══ EXCERPT
UNITED STATES SECURITIES AND
EXCHANGE COMMISSION
Washington, D.C.  20549


Schedule 13G


Under the Securities Exchange Act of 1934
(Amendment No.0)
(RULE 13d-102)


Information to be included in statements filed
pursuant to Rule 13d-1 (b) (c) and (d) and Amendments thereto
filed pursuant to Rule 13d-2 (b).


Gold Fields Limited
(Name of Issuer)


American Depositary Shares, each representing one Ordinary Share
Ordinary Shares
(Title of Class of Securities)


American Depositary Shares: 38059T106
Ordinary Shares: 6280215
(CUSIP/SEDOL Number)


December 31, 2008
(Date of Event which Requires Filing of this Statement)


Check the appropriate box to designate the rule pursuant
to which this Schedule is filed:

[X] 	Rule 13d-1 (b)
[ ]	Rule 13d-1 (c)
[ ]	Rule 13d-1 (d)

	*The remainder of this cover page shall be filled out for a
reporting person's initial filing on this form with respect to the
subject class of securities, and for any subsequent amendment
containing information which would alter the disclosures provided
in a prior cover page.

	The information required in the remainder of this cover page shall
not be deemed to be "filed" for the purpose of Section 18 of the Securities
Exchange Act of 1934 ("Act") or otherwise subject to the liabilities of
that section of the Act but shall be subject to all other provisions of
the Act (however, see the Notes).
════
══ EXCERPTED DATA
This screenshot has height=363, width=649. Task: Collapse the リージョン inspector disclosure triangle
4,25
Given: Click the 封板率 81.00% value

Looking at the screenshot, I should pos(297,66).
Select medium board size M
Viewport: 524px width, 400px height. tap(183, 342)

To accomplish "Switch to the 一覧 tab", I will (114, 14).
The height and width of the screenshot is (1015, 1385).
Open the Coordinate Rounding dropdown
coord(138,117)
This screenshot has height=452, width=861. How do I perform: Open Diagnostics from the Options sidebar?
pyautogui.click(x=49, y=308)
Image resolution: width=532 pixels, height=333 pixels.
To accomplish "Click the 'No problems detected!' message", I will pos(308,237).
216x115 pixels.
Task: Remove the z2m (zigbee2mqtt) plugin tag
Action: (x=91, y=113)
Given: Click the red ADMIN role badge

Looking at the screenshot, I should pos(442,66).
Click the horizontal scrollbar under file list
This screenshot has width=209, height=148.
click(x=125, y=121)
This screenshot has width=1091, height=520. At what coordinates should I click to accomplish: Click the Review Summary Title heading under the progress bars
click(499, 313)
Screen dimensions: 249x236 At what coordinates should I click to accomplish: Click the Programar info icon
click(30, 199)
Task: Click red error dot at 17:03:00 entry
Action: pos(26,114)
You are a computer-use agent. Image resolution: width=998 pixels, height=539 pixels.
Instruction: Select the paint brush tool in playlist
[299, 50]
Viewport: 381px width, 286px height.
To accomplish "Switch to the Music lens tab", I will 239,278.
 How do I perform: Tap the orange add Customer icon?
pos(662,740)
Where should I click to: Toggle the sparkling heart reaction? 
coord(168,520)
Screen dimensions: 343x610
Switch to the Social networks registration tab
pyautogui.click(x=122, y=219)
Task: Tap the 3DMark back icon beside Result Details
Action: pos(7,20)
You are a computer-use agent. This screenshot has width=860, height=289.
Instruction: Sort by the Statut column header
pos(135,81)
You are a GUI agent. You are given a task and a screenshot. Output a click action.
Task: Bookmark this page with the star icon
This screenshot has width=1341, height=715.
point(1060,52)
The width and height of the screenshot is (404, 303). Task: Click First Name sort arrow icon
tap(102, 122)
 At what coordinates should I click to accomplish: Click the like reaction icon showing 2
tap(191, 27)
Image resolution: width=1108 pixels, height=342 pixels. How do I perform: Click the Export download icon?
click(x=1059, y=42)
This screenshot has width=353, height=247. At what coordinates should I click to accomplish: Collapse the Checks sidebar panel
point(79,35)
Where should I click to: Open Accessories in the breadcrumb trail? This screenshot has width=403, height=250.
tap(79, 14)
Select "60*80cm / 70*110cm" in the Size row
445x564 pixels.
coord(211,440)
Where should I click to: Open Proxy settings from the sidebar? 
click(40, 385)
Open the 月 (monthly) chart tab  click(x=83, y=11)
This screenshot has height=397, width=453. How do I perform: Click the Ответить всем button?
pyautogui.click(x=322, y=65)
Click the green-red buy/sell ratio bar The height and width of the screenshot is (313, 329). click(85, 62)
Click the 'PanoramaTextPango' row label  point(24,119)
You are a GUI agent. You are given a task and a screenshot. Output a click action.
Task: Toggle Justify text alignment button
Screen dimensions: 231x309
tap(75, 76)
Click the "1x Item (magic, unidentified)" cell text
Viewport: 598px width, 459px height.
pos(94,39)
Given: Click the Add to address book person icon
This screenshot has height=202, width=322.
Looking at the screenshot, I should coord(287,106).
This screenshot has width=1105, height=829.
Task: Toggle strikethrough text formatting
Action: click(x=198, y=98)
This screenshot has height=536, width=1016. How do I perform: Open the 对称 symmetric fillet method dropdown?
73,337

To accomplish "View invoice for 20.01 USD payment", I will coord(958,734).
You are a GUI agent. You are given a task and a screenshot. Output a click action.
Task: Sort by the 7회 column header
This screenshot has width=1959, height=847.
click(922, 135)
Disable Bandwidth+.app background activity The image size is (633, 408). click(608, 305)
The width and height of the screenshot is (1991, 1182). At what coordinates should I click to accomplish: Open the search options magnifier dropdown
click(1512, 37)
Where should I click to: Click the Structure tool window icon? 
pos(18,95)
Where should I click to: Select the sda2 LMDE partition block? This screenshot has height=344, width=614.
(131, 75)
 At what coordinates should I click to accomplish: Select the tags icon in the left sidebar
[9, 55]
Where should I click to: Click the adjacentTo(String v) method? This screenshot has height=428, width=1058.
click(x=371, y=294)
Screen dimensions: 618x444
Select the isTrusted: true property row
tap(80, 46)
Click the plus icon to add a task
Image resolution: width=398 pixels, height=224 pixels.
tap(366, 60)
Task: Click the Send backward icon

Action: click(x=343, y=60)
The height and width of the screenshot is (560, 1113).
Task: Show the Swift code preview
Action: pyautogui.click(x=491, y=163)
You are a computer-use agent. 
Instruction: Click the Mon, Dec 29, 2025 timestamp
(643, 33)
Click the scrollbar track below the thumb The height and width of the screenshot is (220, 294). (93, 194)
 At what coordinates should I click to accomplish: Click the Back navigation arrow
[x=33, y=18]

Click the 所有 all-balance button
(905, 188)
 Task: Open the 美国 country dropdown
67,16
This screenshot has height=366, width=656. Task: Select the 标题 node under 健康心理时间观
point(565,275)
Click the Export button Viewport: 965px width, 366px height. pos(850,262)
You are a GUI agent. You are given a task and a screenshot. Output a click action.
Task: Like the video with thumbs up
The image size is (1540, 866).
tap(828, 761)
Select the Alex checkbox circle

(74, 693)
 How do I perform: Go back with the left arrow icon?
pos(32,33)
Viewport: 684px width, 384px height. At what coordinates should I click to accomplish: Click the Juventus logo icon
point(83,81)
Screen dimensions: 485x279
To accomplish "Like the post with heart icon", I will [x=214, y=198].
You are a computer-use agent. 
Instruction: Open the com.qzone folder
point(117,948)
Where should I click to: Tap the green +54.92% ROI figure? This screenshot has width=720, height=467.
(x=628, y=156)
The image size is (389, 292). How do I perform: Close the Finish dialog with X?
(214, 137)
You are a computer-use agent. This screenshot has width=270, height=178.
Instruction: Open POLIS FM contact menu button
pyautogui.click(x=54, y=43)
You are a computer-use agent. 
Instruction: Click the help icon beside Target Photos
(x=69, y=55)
════
▶ _EXERCISE SET_
• 1. In the Schedule 13G filing, what is the date of the event which requires filing of the statement?
• 2. For each statement, say yes or no according to the Schedule 13G filing, and quote the deciding words. (a) The issuer is Gold Fields Limited. (b) Each American Depositary Share represents two Ordinary Shares. (c) The information in the remainder of the cover page is deemed "filed" for the purpose of Section 18 of the Act.
Answer from the filing itself, not from the lines.

▶ _SOLUTIONS BY TASK_
• 1. December 31, 2008

• 2.
(a) Yes: "Gold Fields Limited"
(b) No: "American Depositary Shares, each representing one Ordinary Share"
(c) No: "shall not be deemed to be "filed" for the purpose of Section 18 of the Securities Exchange Act of 1934"